I’ve managed to hack a hole in the ice with my diving knife. I’m battling to make it bigger. Stabbing away. Working the knife round the edge. When it’s as big as my hand, I check the pressure metre. Twenty bars left.

I mustn’t breathe so rapidly. I must calm down. But I can’t get out. I’m trapped under the ice.

I stick my hand up through the hole. I do it without thinking. My hand reaches out for help of its own accord.

Someone up there grips my hand firmly. At first I’m relieved to know that someone is helping me. That someone is going to pull me out of the water. Save me.

Then whoever it is really does start pulling on my hand. Bending it backwards and forwards. And then it dawns on me that I’m a prisoner. I’m not going anywhere. I try to jerk my hand free, but only succeed in banging my face against the ice. A pink veil spreads across the light blue.

Eventually I realize what’s happening: I’m bleeding.

The person up there changes his grip. Clasps hold of me as if we were shaking hands.

I press my knees against the ice. My trapped hand between my legs. And then I push away. I’m free. My hand slides out of my diving glove. Cold water. Cold hand. Ouch!

I swim away under the ice. Away. Away from whoever it was.

Now I’m beneath the green door again. I thump it hard. Hammer on it. Scratch at it.

There must be another way up. A place where the ice is thinner. Where I can break through it. I swim off again.

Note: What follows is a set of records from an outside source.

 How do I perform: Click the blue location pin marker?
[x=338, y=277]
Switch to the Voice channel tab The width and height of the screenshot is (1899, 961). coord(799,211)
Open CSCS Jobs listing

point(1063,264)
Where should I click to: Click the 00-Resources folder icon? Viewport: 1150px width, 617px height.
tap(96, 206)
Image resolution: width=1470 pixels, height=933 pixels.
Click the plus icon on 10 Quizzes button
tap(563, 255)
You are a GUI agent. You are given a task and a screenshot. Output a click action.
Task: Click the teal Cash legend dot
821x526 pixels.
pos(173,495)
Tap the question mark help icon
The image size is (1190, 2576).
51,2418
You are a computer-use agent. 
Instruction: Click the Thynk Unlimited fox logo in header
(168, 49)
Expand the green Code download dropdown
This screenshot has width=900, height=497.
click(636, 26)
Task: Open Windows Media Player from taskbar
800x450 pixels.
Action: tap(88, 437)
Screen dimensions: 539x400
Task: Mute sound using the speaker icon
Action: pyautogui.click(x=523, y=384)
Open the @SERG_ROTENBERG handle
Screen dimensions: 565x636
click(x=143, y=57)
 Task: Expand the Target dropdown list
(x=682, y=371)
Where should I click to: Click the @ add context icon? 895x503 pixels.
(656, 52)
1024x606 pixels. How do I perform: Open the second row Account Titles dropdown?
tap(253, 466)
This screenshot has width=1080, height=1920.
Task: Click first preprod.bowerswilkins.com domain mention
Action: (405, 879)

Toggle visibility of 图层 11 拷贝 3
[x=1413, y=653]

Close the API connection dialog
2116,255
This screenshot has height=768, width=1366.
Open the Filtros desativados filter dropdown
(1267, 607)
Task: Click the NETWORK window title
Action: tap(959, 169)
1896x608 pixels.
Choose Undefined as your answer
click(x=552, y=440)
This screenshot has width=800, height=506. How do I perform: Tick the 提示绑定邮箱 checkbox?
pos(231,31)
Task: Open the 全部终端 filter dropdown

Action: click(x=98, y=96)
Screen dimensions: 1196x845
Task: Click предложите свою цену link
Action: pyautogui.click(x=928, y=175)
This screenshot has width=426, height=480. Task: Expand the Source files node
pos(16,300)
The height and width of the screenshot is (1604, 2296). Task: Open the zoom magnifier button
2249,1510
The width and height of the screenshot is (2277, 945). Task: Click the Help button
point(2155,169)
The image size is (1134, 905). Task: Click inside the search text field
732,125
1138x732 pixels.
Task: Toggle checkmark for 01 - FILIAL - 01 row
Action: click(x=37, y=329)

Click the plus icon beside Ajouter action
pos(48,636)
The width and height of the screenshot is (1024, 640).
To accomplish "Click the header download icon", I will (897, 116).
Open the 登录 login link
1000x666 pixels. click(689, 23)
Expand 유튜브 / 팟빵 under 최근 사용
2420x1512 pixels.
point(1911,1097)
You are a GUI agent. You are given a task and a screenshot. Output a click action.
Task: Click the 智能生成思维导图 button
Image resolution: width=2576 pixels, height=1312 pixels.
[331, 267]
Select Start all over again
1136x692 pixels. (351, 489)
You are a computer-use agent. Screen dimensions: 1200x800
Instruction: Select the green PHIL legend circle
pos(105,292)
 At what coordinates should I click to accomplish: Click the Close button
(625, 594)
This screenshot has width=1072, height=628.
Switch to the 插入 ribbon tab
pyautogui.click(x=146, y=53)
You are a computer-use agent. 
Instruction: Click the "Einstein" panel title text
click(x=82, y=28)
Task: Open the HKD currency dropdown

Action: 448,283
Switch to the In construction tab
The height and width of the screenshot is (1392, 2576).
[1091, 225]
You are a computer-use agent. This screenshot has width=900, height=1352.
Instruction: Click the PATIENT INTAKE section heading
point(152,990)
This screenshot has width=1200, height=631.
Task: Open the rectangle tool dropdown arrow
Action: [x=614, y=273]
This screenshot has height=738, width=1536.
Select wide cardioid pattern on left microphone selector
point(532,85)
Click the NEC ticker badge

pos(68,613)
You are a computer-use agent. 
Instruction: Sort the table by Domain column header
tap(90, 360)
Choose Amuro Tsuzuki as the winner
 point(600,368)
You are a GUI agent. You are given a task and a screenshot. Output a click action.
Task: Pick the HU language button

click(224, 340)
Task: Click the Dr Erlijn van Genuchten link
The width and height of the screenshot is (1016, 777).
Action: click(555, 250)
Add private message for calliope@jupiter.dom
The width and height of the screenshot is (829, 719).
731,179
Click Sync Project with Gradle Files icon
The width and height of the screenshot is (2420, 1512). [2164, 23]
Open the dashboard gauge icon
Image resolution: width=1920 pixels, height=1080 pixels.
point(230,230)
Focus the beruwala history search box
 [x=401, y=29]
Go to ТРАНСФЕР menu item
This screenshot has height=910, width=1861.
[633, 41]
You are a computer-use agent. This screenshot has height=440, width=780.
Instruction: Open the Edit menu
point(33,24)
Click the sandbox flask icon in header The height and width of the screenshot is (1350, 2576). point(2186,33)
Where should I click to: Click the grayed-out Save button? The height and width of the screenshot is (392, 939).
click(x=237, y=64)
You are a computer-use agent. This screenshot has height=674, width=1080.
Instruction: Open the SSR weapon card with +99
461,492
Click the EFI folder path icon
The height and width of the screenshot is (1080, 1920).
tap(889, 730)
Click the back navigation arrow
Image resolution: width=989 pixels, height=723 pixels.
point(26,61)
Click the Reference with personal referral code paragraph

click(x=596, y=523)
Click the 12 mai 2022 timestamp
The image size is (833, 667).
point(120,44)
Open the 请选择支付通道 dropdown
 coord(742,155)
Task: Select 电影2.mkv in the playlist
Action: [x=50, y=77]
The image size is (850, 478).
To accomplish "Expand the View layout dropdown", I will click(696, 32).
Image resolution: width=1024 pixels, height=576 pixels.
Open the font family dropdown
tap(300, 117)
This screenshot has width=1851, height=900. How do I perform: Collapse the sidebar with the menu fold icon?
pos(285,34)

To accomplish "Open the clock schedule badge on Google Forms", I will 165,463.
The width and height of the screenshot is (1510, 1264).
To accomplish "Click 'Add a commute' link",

But he runs after me. Or is it a he? I can see the person through the ice. Blurred. From underneath. Above me the whole time. Between breaths, when the air I’m exhaling isn’t thundering in my ears, I can hear footsteps on the ice.

I can only see whoever it is for brief moments. The air I’m breathing out has nowhere to go. It forms a big, flat bubble like a mirror beneath the ice. I can see myself in it. Distorted. Like in the hall of mirrors at a fairground. Changing all the time. When I breathe in, I can see the person on the ice above me; when I breathe out, I can see myself.

Then the regulator freezes. Air comes spurting out of my mouthpiece. I stop swimming. I have to devote all my strength to trying to breathe. A few minutes later the cylinder is empty.

Then it’s over. My lungs heave and heave. I fight to the bitter end. Mustn’t inhale water. I’m about to burst.

My arms are flailing. Banging in vain against the ice. The last thing I do in this life is tear off my regulator and my mask. Then I die. There’s no air now between me and the ice. No reflection of me. My eyes are open in the water. Now I can see the person up there.

A face pressing against the ice, looking at me. But what I see doesn’t register. My consciousness ebbs away like a retreating wave.